Prime Minister Kamla Persad-Bissessar was speaking to an audience that had already left the auditorium when she declared we are “safer now.”
To be clear, the citizenry is the only group that should make such a declaration. We are safer when we feel and say we are safer. No amount of positive reinforcement, repetition frequency or desperate clinging to slight shifts in crime statistics over short periods would make T&T safer or feel safer.
In May 2025, people may have been more hopeful and even willing to believe it when the PM assured us that there would be a “marked decline in crime and criminality” within six months of her administration.
This, despite my scepticism and knowledge of criminality, which keeps our population anxiety perpetually elevated here, was met with hope.
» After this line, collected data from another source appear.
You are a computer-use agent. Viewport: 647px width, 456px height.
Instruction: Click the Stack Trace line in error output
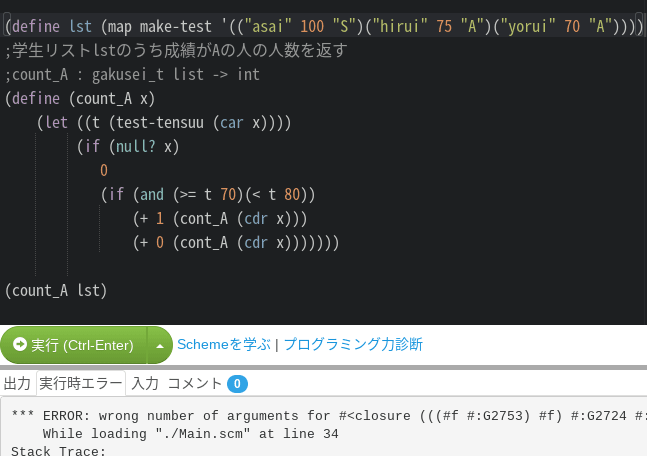(x=58, y=451)
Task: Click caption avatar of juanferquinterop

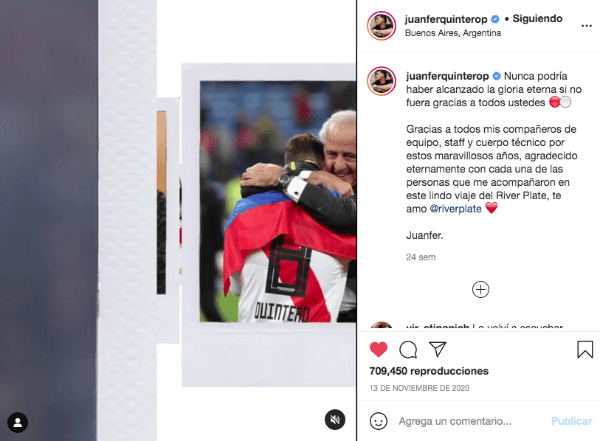Action: click(x=382, y=81)
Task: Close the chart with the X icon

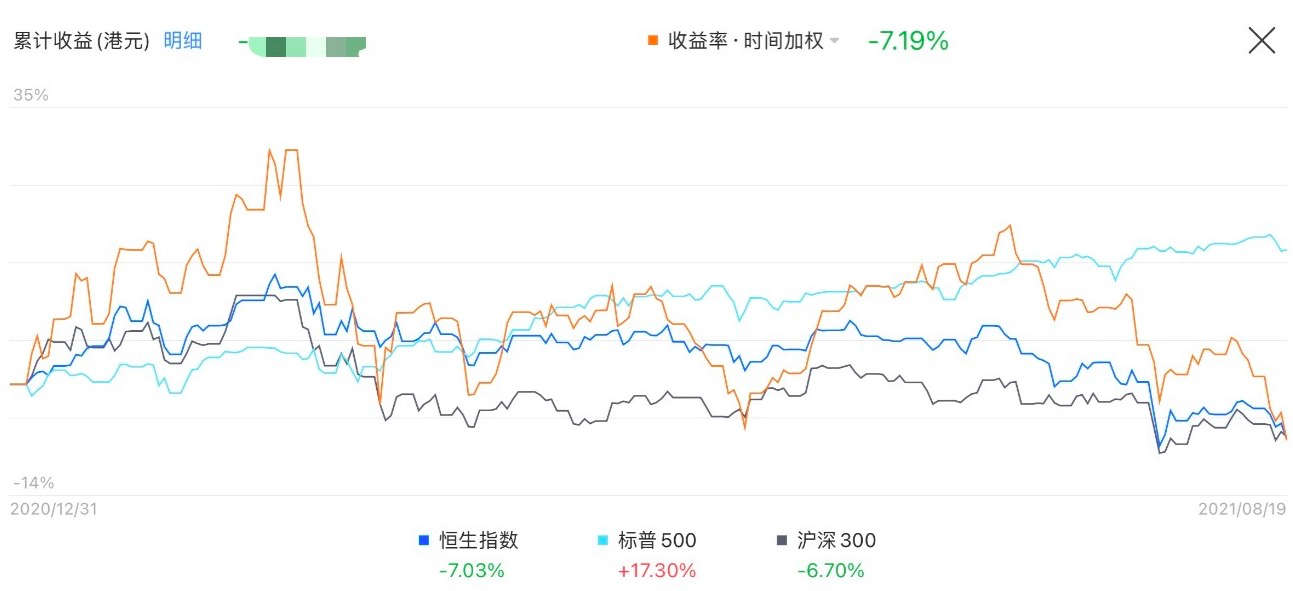Action: click(1262, 40)
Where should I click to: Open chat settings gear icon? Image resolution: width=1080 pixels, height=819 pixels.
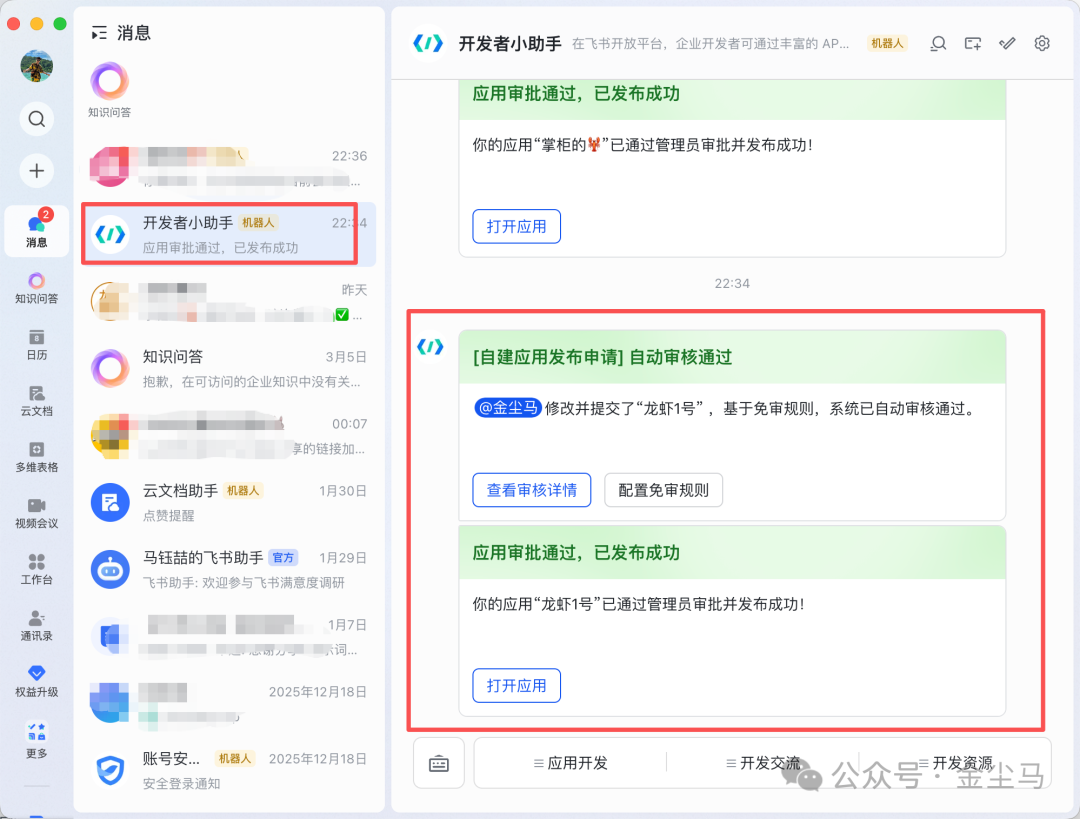click(x=1042, y=43)
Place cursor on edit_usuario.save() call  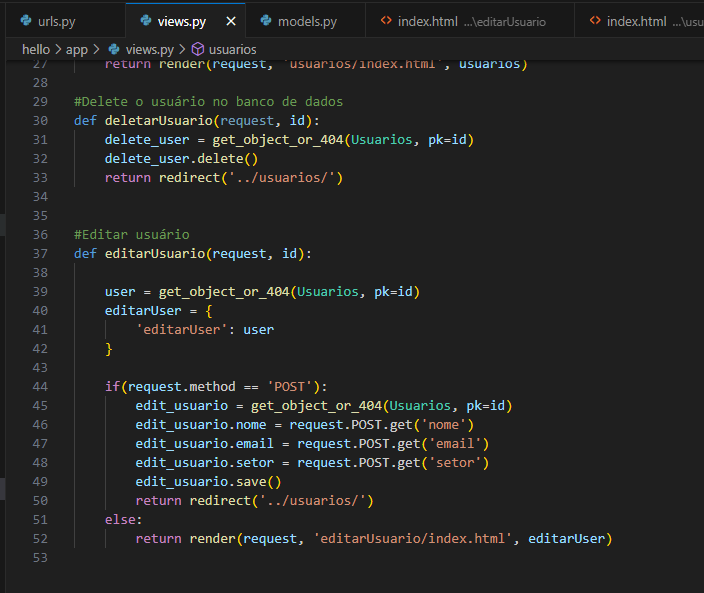click(x=208, y=481)
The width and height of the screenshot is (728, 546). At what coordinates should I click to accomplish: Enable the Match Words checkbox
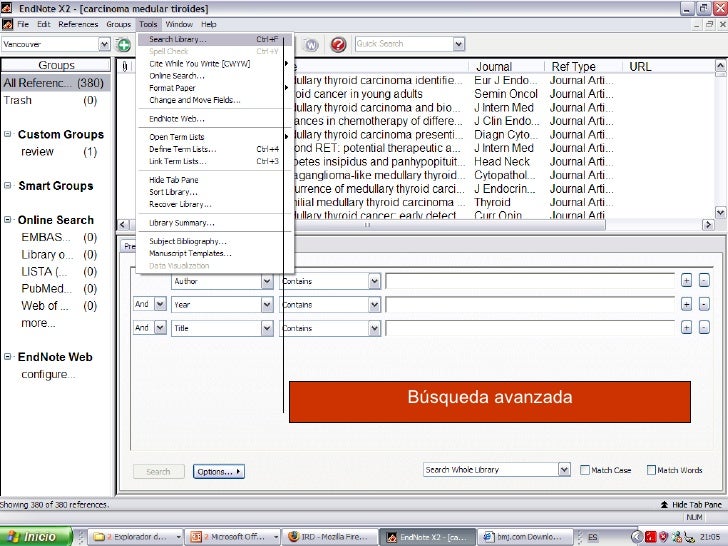click(651, 470)
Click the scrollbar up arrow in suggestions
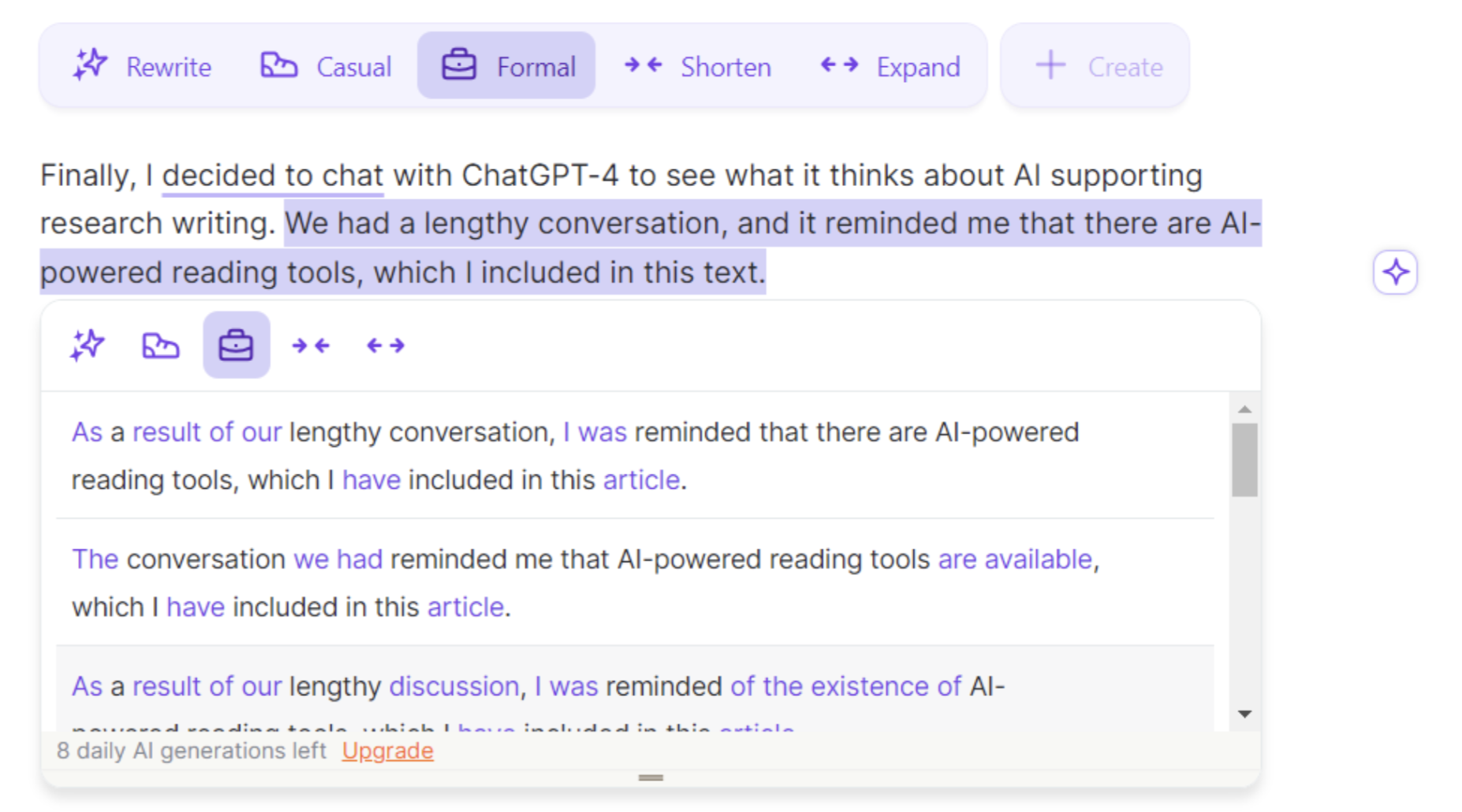The width and height of the screenshot is (1462, 812). (x=1245, y=409)
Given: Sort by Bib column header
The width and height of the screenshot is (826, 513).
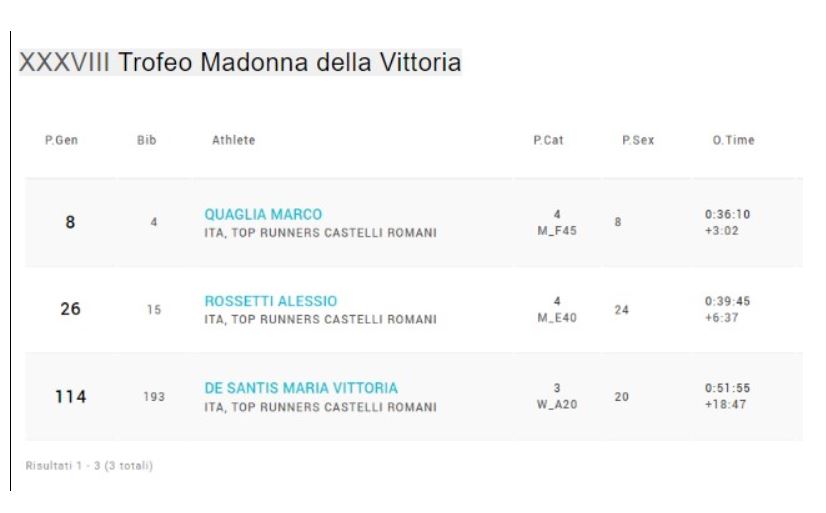Looking at the screenshot, I should point(147,140).
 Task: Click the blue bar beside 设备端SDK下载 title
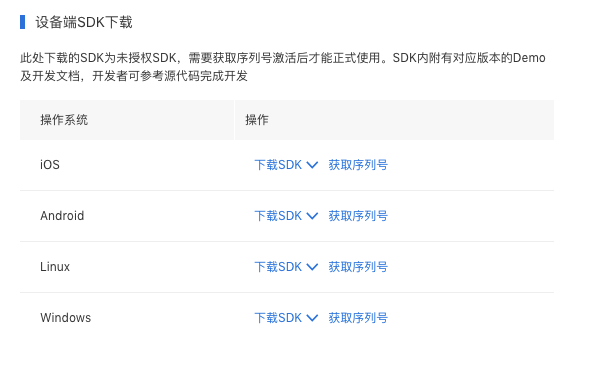(x=22, y=22)
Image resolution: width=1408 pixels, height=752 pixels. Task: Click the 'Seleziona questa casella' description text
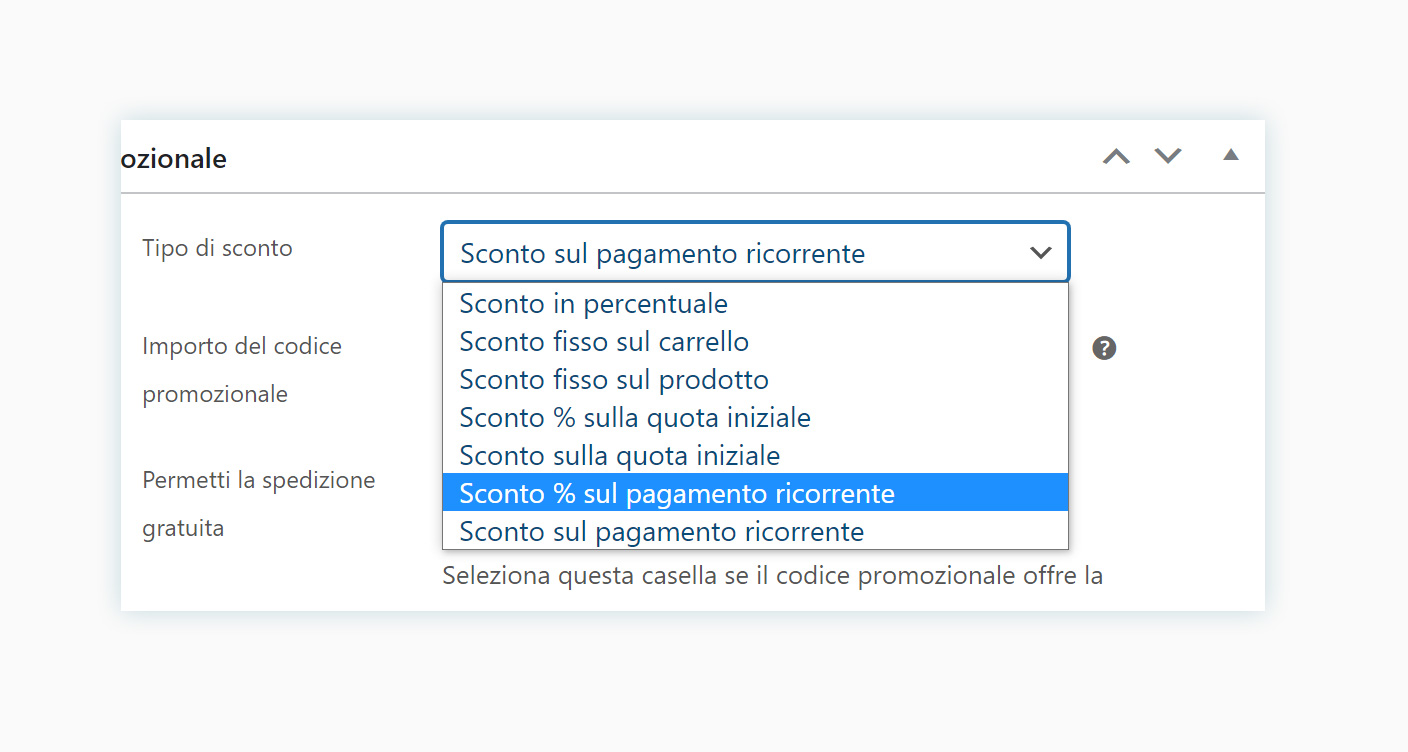pos(772,576)
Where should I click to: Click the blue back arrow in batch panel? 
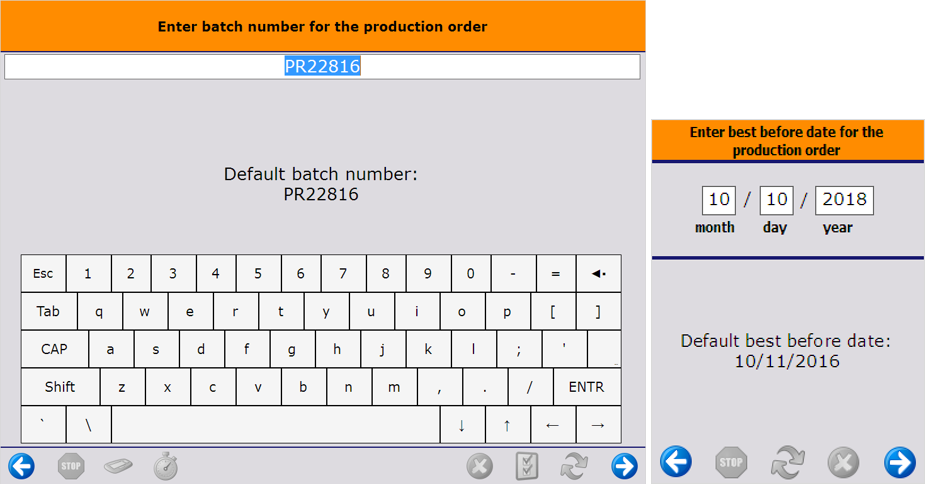click(x=21, y=465)
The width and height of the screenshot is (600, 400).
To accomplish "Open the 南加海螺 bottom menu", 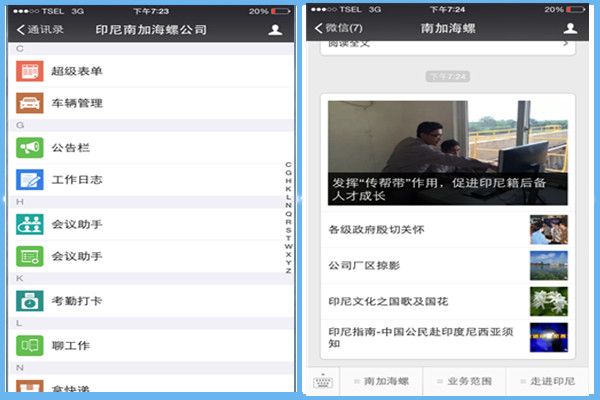I will (383, 381).
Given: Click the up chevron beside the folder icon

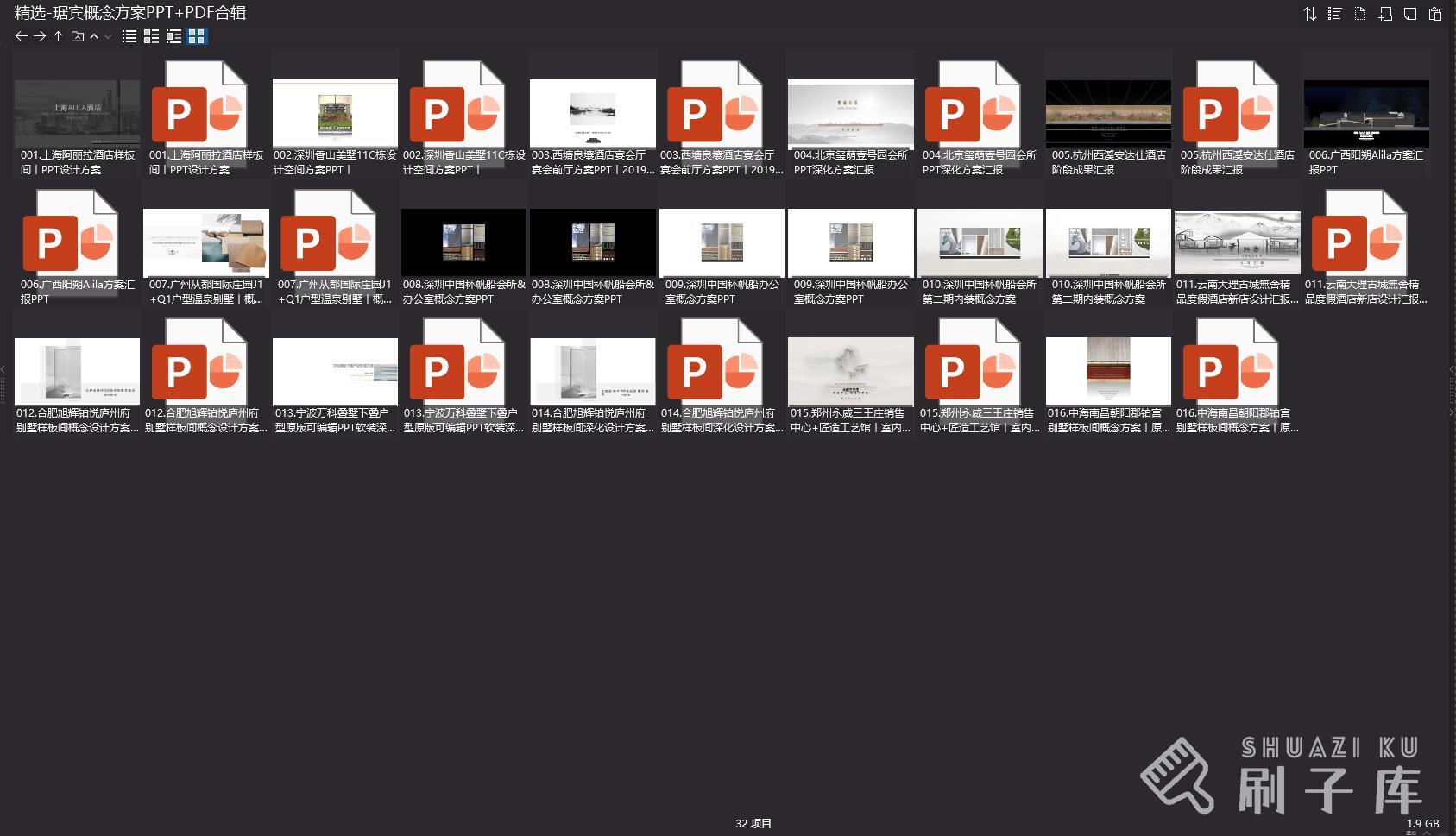Looking at the screenshot, I should point(94,36).
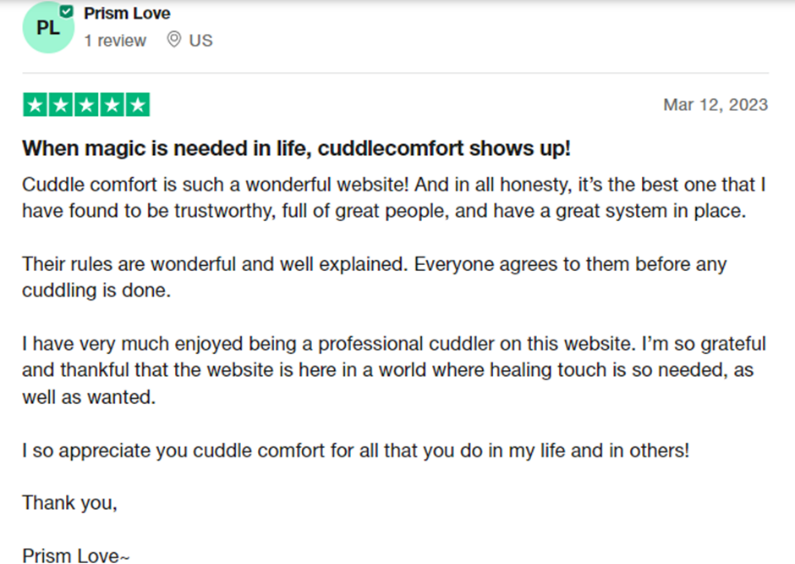The width and height of the screenshot is (795, 564).
Task: Click the US country label
Action: point(201,41)
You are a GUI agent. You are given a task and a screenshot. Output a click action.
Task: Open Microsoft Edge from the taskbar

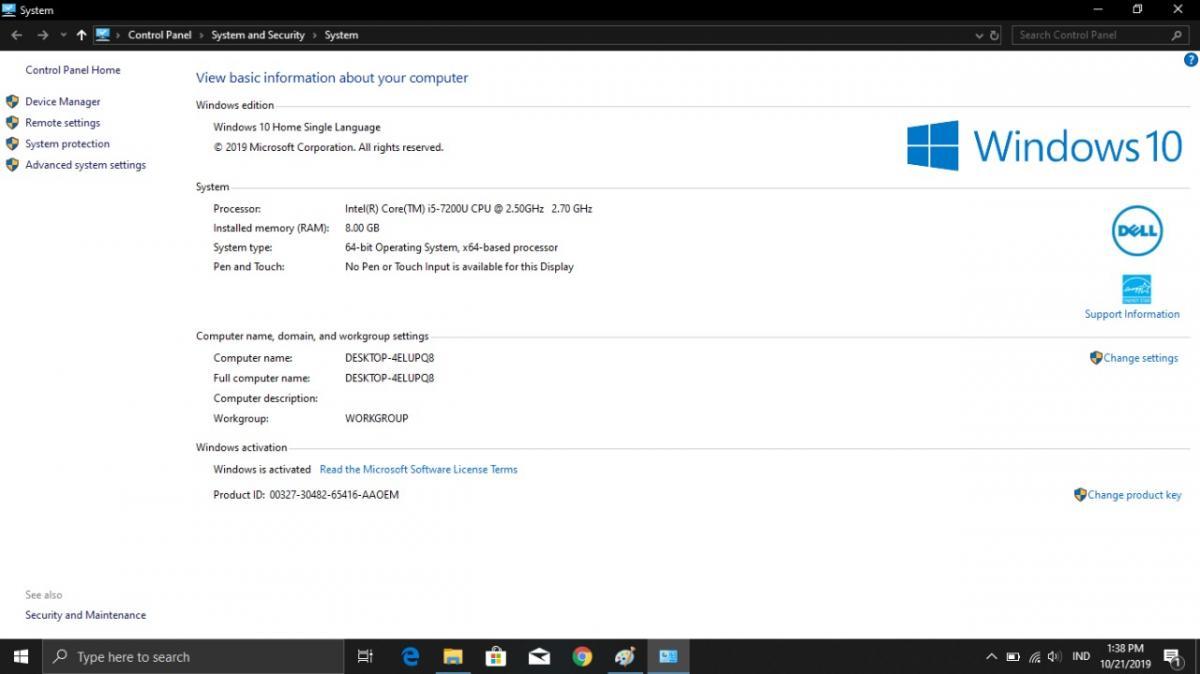pyautogui.click(x=410, y=657)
For me, a decline in crime is an absolute benefit to this country, the region and the world. So, if this were to be accomplished, I would consider it an “everybody-wins” scenario.
In August 2025, marking 100 days in office, in a Monday Night Forum in Couva, the PM again asserted that “T&T is a safer place today because of the actions taken by the United National Congress (UNC) Government in its first 100 days in office.”
“The question you ask is the only one that matters: Are you safer today? And that answer has to be yes,” she said.
She said the data then showed a 34 per cent reduction in homicides.
And when we had passed that six-month period, the promise made at her swearing-in to make us “happier and safer” felt like making vows at an altar where the groom failed to show up.
In November/December, we recalled that the US military radar in Tobago also prompted talks about our safety. The Prime Minister tried to calm the frenzied responses of the citizenry by telling us, “the system will make both the sister island, and Trinidad, safer.”
She was quoted as saying, “Tobago’s air and sea territory are the most secure they have ever been, and the people of Tobago are the safest they have ever been. I am ultimately responsible for their safety and security and will ensure they never have a bloody year like 2024,”
Insisting the radar had nothing to do with the US’s issue with Venezuela, we were also told by the PM that the radar was there at her request “as a temporary solution for our poor surveillance capabilities.” And “a system will also be installed at a site in Trinidad until a permanent replacement for our ineffective existing radar system can be installed.”
In March, the radar was removed, and the PM told us, “The removal of the United States-installed radar in Tobago should not come as a surprise,” and reminded us that the equipment was always “intended to be temporary.” That was two months after Venezuela’s president was kidnapped and taken into US federal detention.
Today, I intended to speak about death by suicide and its effect on people. I have done this topic at least once every year in my 14 years of writing about mental health, but the reactions to recent incidents reminded me that it is a message that needs repeating.
I titled the instalment “We can never get used to death” without having a clue as to what this past week would have brought. Despite having limited media and social media exposure, the gruesomeness of the deaths recorded in the past week was sufficiently high to register its way into my consciousness.
Yesterday’s headline here said, “7 killed in 3 days” and that included acting corporal Anusha Eversley, strangled and beaten while on duty in a police station. Over the weekend, Barbados’ government “strongly condemned” an outbreak of violence in which three people were killed in Bridgetown, while in the US, a man killed eight children, seven of whom he fathered, and shot two women—his estranged wife and his current girlfriend—both of whom are now hospitalised.
Last week, I addressed the vacuous response by the Homeland Security Minister to the marking of T&T’s 100 murders between January 1 and April 11. Looking at the statistics over the past ten years, I also anticipated that someone would feel the need to declare T&T safer.
I knew instinctively that a boast about crime rates in T&T was imminent. So, last week, I wrote, “The trend or improved trajectory does not capture my lived reality, so I am always underwhelmed by which year or which administration “is enjoying” or “has produced” lower rates of crime.
“The minute differences in the escalation of crime here offer slight psychological relief... We will continue to live in a state with no true experience of security until our high crime baseline consistently lowers over a period of years,” I said.
It is disingenuous to proclaim we are safer since we have spent about 75 per cent of the last year in a State of Emergency and death and blood are constantly in our headlines.
My deepest condolences to all the families who mourn. May your loved ones find peaceful rest. And may we, who live, find peace.